Commissions are not an ideal form of compensation for financial advisers for two other reasons also (in addition to the potential conflict of interest):

1) Commission-based products typically preclude the adviser from recommending a product that doesn’t pay them (ie, their “universe of product choices” is limited… usually significantly)

2) Many financial planning-related issues don’t involve a product at all. In those cases, there is no mechanism by which the adviser can be compensated to work with the client. Example: when should I exercise my stock options? If the adviser is paid solely based on product commission, how would he or she be compensated?

Well I am not a ‘Financial Advisor’ per se, but I work in the financial services industry. Disclosing commissions is only part of it for me, as the main part of the business is passive income.
When someone asks how much I make for selling them insurance, or investments, or any financial plan, I tell them. It’s not a secret, and I really have no reason to keep it secret. Why? Because I know they don’t care, for I am helping them.

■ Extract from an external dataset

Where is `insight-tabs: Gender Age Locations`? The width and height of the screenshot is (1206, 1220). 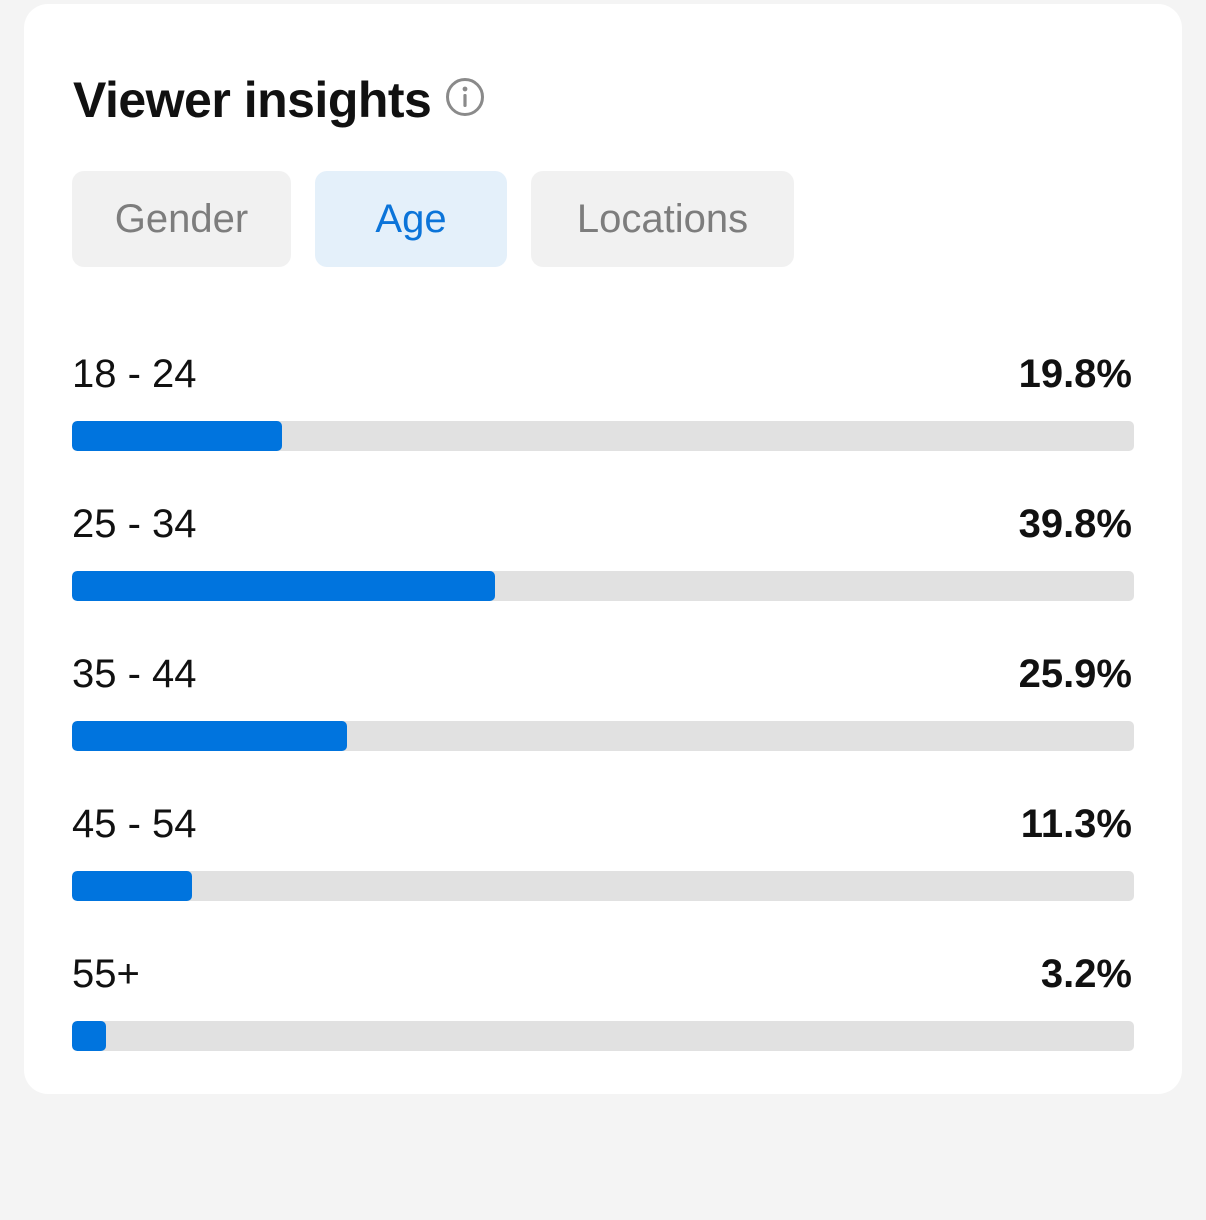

If you are selling financial products that are not helping your client, or are confusing, and the client does not know how it benefits them; Than it may be discomforting to hear that you are getting paid $100’s. But I believe if you are able to only sell effective and consumer-friendly products, than you deserve whatever your getting paid.

@John A. Hayner:
You are correct. I teach everything I know to everyone I know. Including people that I have just met. Why share knowledge or financial advice for free? Because everyone needs to know more about money, and If I get a referral from them, I think I deserve it.
Give a little – Get a lot.
Give a lot – Build a reputation.

Thanks for this thoughtful analysis. Actions have pros and cons … and unintended side effects.

Generally speaking, disclosure is good. Knowing the prices may not alter behaviour, though. I get my car serviced at the dealer and the price is what the price is. There are probably cheaper options but there’s satisfaction in dealing with the experts.

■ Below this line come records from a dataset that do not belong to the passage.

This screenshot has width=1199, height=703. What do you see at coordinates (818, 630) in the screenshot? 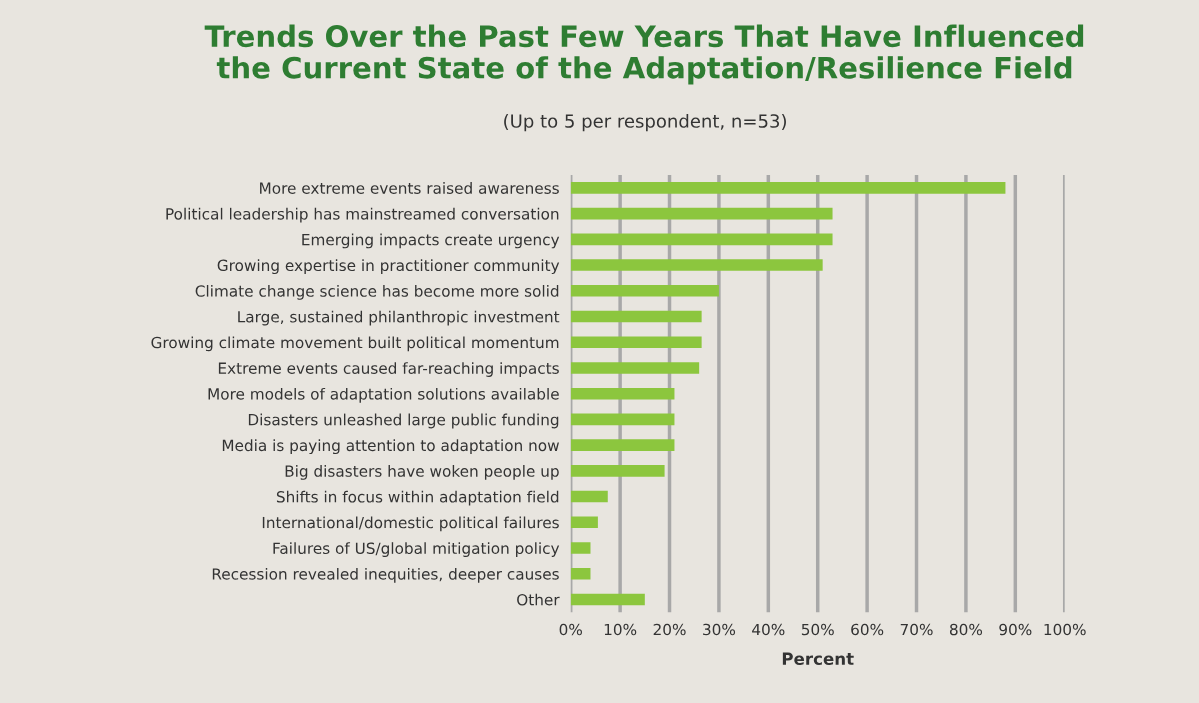
I see `x-tick-label: 50%` at bounding box center [818, 630]. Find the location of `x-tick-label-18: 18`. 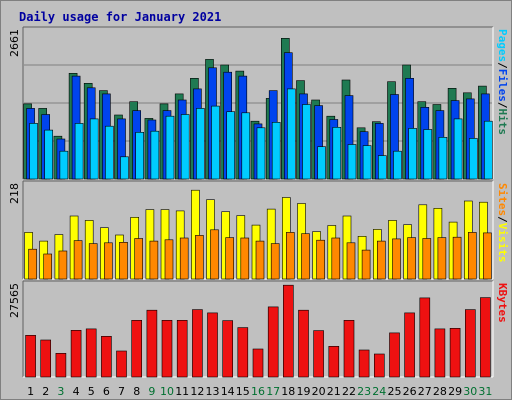

x-tick-label-18: 18 is located at coordinates (288, 392).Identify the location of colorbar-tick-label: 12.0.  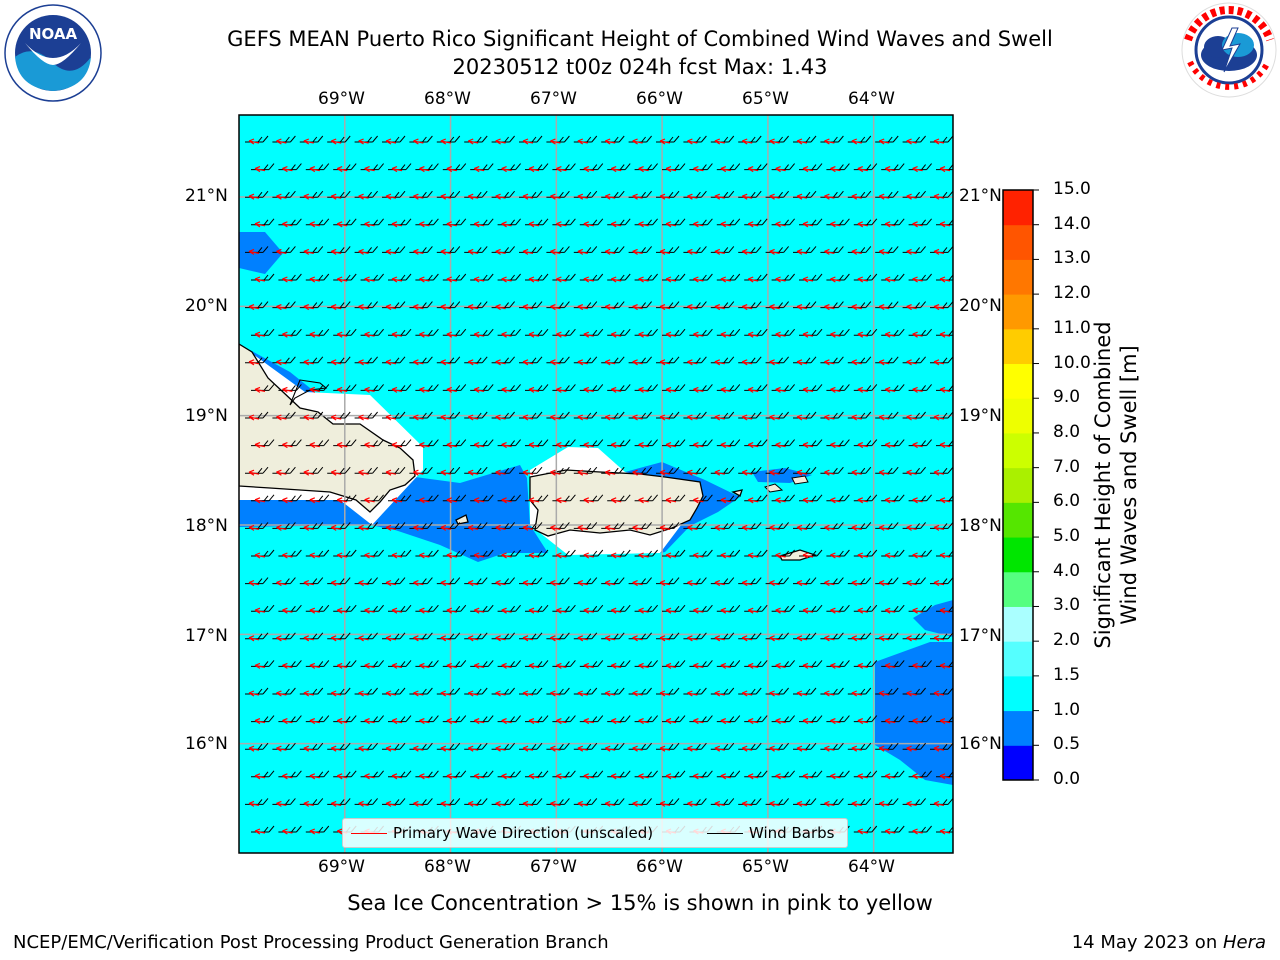
(1072, 294).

There are banks without monthly service charges yet where do most Canadians bank? Similarly, investors may not pay much attention to the compensation their advisor receives even if disclosed plainly.

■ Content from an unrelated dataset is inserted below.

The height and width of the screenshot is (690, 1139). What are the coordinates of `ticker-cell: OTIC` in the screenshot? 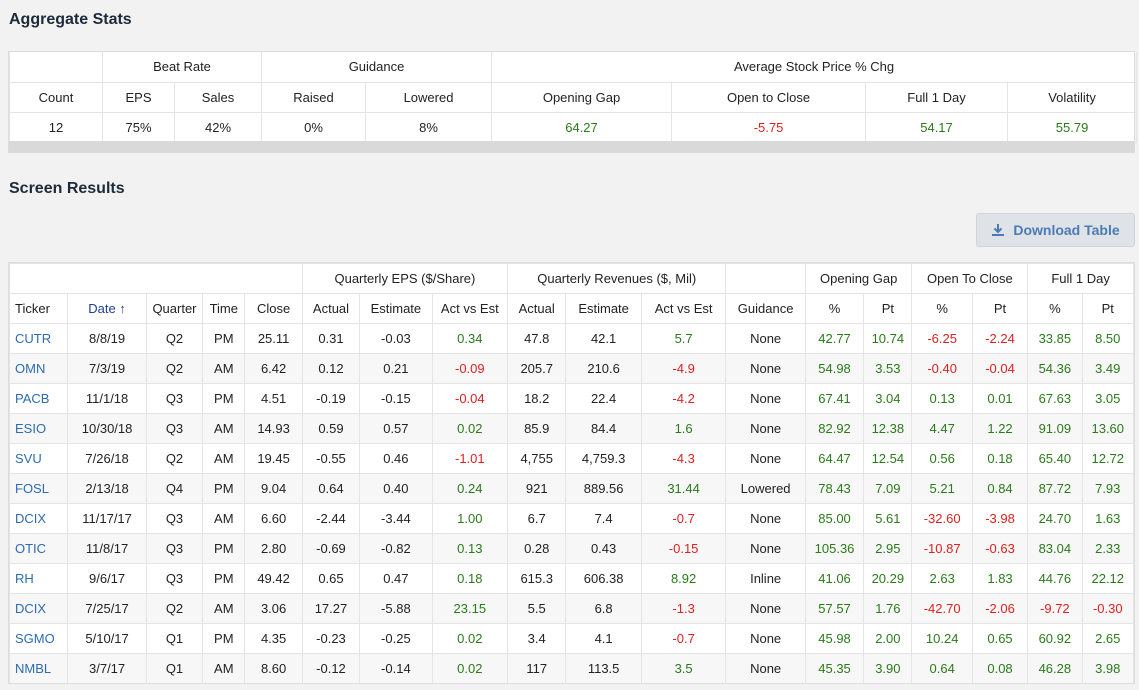 It's located at (39, 548).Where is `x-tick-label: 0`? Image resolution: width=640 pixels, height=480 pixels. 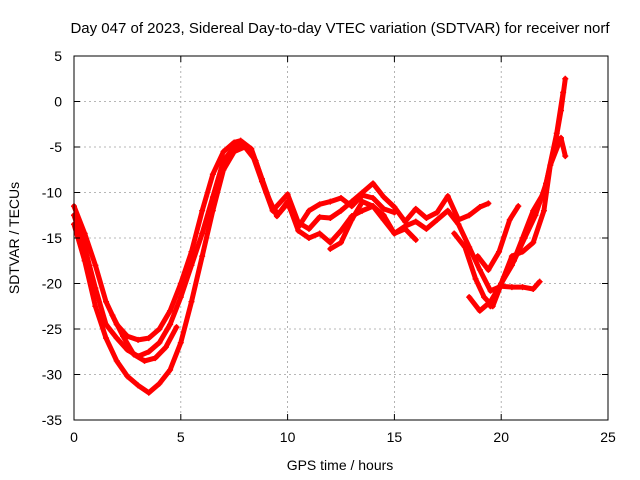 x-tick-label: 0 is located at coordinates (74, 437).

The reason consumers want commissions disclosed is due to morbid curiosity. It provides no benefit to them. I’m on commission, and required to disclose that I’m on commission, but what I get paid is none of anyone’s business.

I couldn’t tell you what I get paid anyway. I specifically ignore it so that I’m not biased decisions on product or company. I have a general idea by product and that’s enough. So if your rude enough to ask me what I get paid, I can’t even tell you specifically.

Commissioned salespeople in the financial industry aren’t making off like bandits anyway. In my niche (life insurance) the general rule of thumb is that 80% of sales people don’t make it past the first two years. And by ‘don’t make it’, that means they don’t make enough money to earn a living providing advice. It’s not the path to riches people would like to think.

In short, my claim is that consumers want this information, but nor for the reasons they claim that it will prevent bias – it won’t. They actually want it because they think advisors are being paid too much – and that’s likely not accurate either.

I just bought a new furnace and I thought my industry was rough when it came to sales. Sears actually did a hard sell on me (as did the other folks we got quotes on). I knew I was being sold hard, I’m pretty sure it’s a high commission product (10 times the sears points,but only if you sign tonight), but did I feel that I should have a conversation with the sales rep about how much he made from the sale? Clearly not.

Thanks Glenn.

I have a very pragmatic look on commissions: If you want someone to do some work for you, share their experience with you etc – you have to pay them. Call it commissions, fees, whatever you like – nothing comes for free.

I’m a DIYer when it comes to investing – it doesn’t make sense for someone with an advisor to really complain about their fees unless they are planning to go DIY themselves.

In this post, I even put forth the argument that mutual fund DSC fees are a good deal for small investors – if they didn’t exist, it’s likely that the small investors wouldn’t get any advice at all.